Please count the lines in the records below that contain the string "chevron" and reply with only that number.

#### Provided data ####

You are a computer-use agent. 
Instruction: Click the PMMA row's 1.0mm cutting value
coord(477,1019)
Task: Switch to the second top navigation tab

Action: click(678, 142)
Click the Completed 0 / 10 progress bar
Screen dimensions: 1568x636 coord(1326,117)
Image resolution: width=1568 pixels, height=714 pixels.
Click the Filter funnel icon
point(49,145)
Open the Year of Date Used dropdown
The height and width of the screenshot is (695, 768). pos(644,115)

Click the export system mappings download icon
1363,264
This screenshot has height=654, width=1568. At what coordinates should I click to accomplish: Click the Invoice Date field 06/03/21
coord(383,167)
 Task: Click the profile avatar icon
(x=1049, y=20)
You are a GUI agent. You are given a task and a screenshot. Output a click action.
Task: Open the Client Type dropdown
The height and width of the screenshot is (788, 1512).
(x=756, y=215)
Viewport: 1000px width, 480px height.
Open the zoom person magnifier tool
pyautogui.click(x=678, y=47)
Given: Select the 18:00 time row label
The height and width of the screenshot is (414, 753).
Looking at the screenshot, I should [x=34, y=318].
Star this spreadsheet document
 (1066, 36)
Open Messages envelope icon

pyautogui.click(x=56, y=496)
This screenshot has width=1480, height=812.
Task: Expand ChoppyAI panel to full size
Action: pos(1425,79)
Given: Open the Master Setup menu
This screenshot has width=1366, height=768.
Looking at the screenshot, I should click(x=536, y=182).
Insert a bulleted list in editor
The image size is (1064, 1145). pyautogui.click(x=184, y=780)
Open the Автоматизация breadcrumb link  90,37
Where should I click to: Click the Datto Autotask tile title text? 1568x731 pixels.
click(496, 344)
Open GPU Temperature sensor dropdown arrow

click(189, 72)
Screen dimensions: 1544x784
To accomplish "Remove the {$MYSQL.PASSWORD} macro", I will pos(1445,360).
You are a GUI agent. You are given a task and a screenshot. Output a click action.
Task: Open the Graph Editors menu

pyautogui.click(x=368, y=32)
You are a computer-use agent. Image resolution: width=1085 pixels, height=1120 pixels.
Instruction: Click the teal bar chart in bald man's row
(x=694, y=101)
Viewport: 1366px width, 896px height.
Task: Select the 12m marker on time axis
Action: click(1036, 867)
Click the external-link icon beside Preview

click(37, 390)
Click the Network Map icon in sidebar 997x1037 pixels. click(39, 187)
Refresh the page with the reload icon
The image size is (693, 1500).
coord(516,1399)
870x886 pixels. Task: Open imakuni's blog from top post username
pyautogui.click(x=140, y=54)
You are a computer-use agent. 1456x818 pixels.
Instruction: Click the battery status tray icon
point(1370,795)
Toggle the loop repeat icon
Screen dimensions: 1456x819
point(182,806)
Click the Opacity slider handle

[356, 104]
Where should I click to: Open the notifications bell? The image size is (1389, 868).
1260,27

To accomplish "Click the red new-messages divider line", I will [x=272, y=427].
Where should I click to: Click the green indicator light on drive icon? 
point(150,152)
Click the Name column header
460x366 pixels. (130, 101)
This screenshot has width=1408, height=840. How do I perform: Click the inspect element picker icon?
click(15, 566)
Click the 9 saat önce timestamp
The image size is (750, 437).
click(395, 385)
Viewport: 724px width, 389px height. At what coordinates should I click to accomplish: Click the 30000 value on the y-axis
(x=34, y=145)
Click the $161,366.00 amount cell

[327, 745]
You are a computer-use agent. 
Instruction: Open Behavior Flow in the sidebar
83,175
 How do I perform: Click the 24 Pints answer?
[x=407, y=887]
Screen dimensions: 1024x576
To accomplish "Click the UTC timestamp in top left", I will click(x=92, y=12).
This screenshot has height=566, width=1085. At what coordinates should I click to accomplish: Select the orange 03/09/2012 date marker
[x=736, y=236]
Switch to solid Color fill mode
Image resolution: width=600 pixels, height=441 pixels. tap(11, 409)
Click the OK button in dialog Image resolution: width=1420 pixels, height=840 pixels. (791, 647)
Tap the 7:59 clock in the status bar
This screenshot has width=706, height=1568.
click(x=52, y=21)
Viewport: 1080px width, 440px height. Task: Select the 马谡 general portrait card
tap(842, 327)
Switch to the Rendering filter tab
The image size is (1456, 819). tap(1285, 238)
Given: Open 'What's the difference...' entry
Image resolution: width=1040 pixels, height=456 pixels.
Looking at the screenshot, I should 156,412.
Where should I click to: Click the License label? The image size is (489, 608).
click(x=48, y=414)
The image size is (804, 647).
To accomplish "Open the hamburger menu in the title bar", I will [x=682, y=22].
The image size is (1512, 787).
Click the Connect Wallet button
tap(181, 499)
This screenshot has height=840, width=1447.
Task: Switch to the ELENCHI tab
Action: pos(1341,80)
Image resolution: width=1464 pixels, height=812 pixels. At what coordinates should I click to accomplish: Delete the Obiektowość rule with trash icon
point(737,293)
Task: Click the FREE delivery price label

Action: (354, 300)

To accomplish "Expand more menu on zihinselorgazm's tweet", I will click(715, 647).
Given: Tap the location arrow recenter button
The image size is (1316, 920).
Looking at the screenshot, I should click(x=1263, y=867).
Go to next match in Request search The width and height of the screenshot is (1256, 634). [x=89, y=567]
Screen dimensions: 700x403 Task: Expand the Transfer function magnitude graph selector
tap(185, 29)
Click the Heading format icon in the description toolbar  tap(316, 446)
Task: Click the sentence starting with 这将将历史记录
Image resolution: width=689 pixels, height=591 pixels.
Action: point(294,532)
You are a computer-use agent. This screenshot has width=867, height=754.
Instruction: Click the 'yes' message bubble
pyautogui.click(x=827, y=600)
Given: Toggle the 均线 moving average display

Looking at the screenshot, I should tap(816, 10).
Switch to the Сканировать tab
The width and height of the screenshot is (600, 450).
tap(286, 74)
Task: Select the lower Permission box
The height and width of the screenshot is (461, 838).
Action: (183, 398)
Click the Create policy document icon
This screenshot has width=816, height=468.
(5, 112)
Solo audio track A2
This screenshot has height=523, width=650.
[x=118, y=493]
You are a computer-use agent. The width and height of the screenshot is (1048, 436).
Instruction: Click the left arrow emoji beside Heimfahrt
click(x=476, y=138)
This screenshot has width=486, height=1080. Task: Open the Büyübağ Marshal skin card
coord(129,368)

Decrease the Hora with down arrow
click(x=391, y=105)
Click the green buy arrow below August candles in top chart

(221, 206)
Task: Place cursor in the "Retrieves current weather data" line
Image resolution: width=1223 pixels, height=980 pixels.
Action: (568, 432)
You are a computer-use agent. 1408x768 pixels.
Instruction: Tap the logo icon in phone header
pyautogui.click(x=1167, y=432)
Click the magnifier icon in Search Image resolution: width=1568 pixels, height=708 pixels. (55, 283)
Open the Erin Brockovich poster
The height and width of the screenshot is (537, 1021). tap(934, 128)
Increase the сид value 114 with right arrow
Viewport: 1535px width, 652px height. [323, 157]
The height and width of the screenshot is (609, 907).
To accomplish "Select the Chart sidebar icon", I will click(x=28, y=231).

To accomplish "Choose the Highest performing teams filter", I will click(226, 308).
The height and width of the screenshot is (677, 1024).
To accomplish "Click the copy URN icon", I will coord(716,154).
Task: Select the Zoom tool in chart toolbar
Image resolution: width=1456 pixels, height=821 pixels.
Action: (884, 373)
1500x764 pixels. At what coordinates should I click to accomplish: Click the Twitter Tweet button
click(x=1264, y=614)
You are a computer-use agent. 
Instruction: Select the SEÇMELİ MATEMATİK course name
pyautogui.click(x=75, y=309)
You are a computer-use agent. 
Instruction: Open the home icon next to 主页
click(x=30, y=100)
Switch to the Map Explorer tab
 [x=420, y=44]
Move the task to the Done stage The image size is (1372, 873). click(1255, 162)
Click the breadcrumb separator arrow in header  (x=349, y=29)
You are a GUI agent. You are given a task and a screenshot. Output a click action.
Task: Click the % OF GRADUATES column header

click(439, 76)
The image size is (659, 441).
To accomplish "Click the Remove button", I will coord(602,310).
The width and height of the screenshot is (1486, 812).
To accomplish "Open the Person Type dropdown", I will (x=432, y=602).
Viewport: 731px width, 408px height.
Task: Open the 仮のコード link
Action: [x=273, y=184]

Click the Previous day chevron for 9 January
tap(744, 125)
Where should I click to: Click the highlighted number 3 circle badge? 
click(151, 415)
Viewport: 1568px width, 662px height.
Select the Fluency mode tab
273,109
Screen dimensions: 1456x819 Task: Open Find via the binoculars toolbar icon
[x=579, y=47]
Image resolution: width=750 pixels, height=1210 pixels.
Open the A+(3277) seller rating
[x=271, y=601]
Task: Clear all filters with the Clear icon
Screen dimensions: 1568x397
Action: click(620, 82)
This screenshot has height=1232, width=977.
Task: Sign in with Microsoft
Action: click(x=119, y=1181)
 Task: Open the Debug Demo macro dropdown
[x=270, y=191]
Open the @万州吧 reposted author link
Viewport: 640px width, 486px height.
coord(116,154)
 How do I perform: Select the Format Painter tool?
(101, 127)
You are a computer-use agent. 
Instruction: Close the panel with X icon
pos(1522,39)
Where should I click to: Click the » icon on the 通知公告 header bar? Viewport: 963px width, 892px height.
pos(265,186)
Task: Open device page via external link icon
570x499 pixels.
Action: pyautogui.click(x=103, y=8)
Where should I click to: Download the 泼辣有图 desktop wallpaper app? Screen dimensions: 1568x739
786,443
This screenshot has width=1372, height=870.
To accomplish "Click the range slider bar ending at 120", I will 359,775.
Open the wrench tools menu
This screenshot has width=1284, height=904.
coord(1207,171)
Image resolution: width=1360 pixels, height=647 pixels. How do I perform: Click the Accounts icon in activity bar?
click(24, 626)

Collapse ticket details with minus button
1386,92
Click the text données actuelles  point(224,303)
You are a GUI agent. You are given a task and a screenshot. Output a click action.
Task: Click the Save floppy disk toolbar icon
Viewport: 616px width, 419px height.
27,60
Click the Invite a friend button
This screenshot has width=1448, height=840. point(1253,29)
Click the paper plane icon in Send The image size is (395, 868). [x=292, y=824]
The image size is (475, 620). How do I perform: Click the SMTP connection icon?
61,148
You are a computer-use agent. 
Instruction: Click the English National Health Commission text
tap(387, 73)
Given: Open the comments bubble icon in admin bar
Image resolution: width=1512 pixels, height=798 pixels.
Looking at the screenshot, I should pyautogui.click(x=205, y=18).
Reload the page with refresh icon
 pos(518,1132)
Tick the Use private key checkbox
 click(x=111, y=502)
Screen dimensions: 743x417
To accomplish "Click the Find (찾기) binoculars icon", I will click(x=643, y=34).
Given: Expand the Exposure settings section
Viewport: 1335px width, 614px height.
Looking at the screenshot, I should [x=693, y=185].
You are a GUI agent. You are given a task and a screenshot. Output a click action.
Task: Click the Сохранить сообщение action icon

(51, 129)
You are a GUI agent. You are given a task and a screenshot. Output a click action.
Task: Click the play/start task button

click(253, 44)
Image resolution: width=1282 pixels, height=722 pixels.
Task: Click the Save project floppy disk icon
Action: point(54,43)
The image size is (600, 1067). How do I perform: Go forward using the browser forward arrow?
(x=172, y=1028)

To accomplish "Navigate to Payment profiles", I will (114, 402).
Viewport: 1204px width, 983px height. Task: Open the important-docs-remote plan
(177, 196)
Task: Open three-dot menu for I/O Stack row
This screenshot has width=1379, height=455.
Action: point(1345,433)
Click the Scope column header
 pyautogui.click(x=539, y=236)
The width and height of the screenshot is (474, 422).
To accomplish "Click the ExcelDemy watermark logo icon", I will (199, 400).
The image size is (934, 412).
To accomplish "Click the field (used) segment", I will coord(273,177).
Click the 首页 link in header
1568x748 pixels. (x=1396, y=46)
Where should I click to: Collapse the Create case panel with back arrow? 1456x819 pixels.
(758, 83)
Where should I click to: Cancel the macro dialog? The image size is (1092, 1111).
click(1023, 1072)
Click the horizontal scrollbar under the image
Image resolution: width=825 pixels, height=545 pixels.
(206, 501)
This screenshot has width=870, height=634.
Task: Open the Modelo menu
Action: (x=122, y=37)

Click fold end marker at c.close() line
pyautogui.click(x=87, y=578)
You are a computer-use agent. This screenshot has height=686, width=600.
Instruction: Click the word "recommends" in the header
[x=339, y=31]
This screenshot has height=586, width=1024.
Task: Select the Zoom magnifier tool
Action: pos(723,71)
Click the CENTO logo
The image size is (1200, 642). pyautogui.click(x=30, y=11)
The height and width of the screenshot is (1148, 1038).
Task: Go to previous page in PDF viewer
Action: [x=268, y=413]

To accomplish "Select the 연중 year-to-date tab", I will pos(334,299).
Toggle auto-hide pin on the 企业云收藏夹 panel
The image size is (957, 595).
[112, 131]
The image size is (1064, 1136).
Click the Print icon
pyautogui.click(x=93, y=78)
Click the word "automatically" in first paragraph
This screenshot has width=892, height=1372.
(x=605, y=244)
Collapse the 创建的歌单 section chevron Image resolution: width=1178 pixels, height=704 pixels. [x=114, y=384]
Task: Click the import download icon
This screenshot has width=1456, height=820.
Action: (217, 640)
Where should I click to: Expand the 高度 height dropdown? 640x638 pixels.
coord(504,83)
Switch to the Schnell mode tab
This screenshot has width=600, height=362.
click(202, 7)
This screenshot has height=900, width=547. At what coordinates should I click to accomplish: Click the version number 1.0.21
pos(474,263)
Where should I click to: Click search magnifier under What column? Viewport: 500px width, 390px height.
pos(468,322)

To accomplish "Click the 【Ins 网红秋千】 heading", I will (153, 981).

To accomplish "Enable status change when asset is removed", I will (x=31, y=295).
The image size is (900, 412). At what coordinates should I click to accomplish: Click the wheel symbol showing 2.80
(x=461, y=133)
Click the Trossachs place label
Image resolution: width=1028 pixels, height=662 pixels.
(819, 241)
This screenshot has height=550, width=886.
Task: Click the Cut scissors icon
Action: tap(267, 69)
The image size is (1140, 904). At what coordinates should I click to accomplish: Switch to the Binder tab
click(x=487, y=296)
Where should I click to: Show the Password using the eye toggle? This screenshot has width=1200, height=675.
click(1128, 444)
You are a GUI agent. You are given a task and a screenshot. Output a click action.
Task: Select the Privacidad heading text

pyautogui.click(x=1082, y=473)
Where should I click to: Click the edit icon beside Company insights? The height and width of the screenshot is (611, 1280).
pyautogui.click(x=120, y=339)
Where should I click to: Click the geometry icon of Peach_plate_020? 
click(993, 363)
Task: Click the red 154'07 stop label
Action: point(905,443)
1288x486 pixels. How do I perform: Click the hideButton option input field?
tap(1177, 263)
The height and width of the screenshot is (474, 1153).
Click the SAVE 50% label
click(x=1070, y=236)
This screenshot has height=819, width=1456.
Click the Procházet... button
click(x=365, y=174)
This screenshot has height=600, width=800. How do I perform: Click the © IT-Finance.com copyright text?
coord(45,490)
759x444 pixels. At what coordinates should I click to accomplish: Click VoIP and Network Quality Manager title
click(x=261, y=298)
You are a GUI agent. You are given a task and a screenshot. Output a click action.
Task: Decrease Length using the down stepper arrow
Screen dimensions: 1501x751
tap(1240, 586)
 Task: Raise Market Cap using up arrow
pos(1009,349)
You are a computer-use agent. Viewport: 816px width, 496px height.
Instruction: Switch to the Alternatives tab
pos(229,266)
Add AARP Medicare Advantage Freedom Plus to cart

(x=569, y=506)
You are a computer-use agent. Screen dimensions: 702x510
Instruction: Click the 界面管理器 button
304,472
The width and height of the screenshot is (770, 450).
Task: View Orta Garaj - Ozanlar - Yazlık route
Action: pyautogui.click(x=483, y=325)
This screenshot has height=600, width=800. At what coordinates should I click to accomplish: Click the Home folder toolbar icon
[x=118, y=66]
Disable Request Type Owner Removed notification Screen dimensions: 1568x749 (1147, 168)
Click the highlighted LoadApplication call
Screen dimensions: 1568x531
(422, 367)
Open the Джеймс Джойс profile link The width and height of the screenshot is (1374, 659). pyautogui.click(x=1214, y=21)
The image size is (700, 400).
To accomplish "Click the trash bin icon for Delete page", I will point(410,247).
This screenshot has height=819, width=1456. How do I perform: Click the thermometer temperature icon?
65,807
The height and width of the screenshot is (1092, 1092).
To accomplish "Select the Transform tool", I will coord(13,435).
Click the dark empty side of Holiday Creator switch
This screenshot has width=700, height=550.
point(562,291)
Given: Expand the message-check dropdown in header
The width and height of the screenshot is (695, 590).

####

Response:
2